Academy selection humbles Poholke

Comprehending the collective quality of the NAB AFL Academy group can be overwhelming, even for those in the Academy itself.

Packed with 60 of Australia’s best under-age footballers, the Academy prepares them for the elite level by developing their football and personal skills over a 12-month program under the leadership of former Adelaide coach Brenton Sanderson.

The quality of the program struck Dandenong Stingrays midfielder Myles Poholke when he attended the Academy’s high-performance US training camp from January 11-26.

“It was a pretty unreal experience,” Poholke, 17, said of the camp, which involved a week of training at the elite-level IMG Academy in Bradenton, Florida.

“It was pretty surreal being over in the States firstly, and then with all the blokes around you – the best kids in the country, I suppose – it hasn’t really sunk in yet that I’m a part of that group.”
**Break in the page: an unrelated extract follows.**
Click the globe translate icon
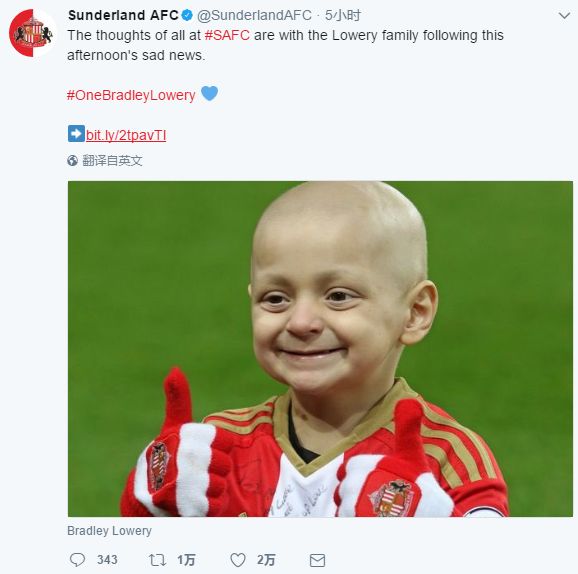Screen dimensions: 578x574 [x=72, y=160]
Poholke’s break-out 2015 season saw him play 12 TAC Cup matches in a strong Stingrays outfit as a midfielder/forward, kicking 10 goals and averaging nine disposals and seven marks per game. He missed the club’s run to a preliminary final after dropping out of the team with illness in the penultimate home-and-away round.
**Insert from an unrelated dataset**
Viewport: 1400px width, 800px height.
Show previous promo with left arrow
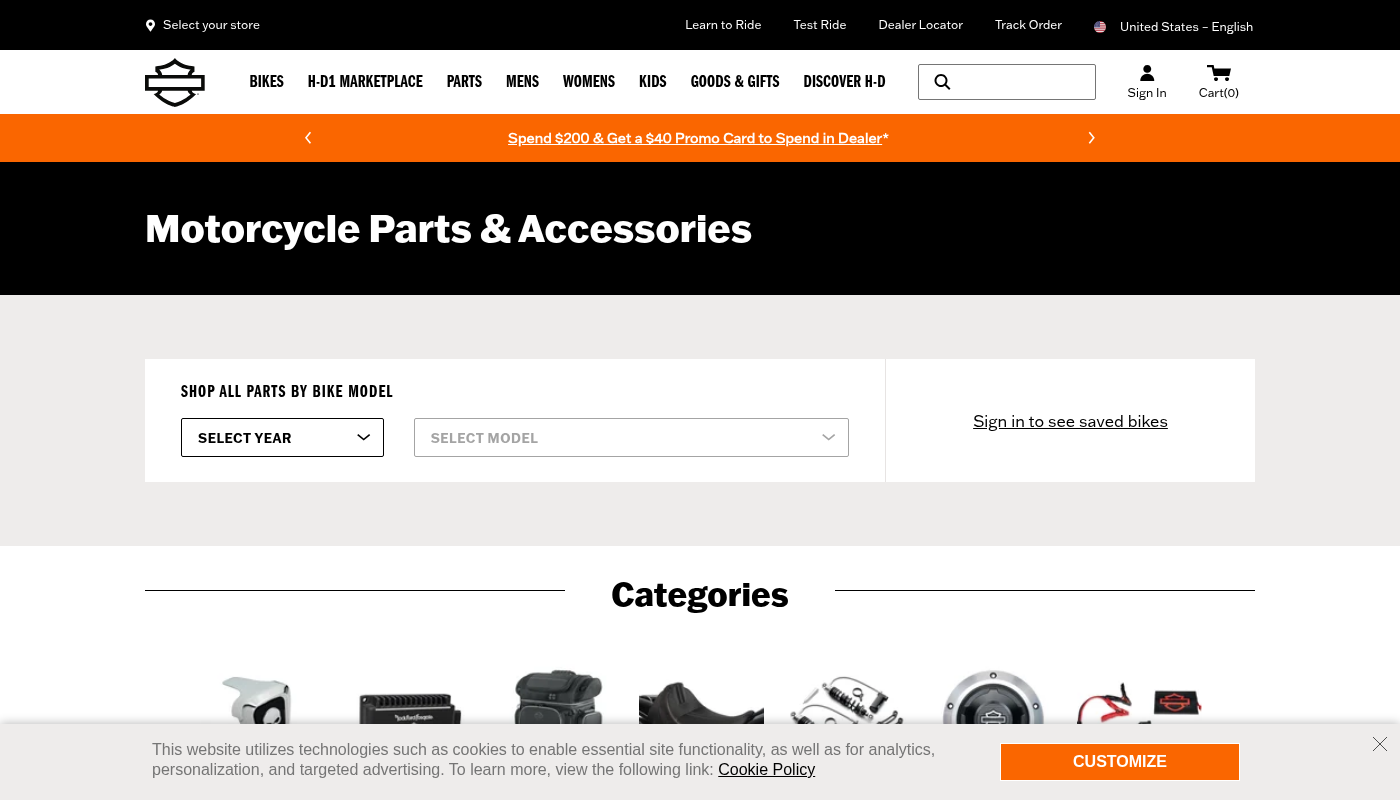pos(308,138)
The 184cm Sorrento junior also represented the undefeated title-winning Vic Country team in two matches at the NAB AFL U18 Championships, notably kicking two goals in a big win against Western Australia in Perth.

Poholke’s performances saw him rewarded with a place in this year’s Level Two AFL Academy group of 35 players eligible to be selected in the 2016 NAB AFL Draft.

“It was a massive shock for me,” Poholke said of his selection in the squad.

“I went into the year with a goal of playing three TAC Cup games so to play more than three games then play for Vic Country and get into the Academy was unreal.”

Having played most of his junior career as a forward, Poholke’s marking and goal sense are two of his footballing strengths. Since moving into Dandenong’s midfield though, his ability to dispose of the ball in contested situations has also shone through.

He’d love to eventually combine Richmond star Dustin Martin’s power and explosiveness away from stoppages and gun Brisbane Lions midfielder Dayne Beams’ goalkicking ability into one exciting package.

But his experience on the Academy camp taught him what he needs to work on to reach such a level. Indeed, Stingrays Talent Manager Mark Wheeler said he thought Poholke had returned “more professional” and that he “now understands what it’s like to be an elite footballer”.

Poholke seems to agree.

“I definitely need to get my endurance up,” he said. “It’s not up to scratch at the moment.

“The intensity level of training (with the Academy) just lifts you as an individual, so you kind of rise to their standards. Then it’s just up to you whether you want to keep to them or not.”

Luckily for Poholke, he’ll be playing against 12 other Level Two Academy boys regularly during the TAC Cup season – the ideal comparison for how his standards match up to theirs.

The AFL Academy plays Geelong on Saturday night.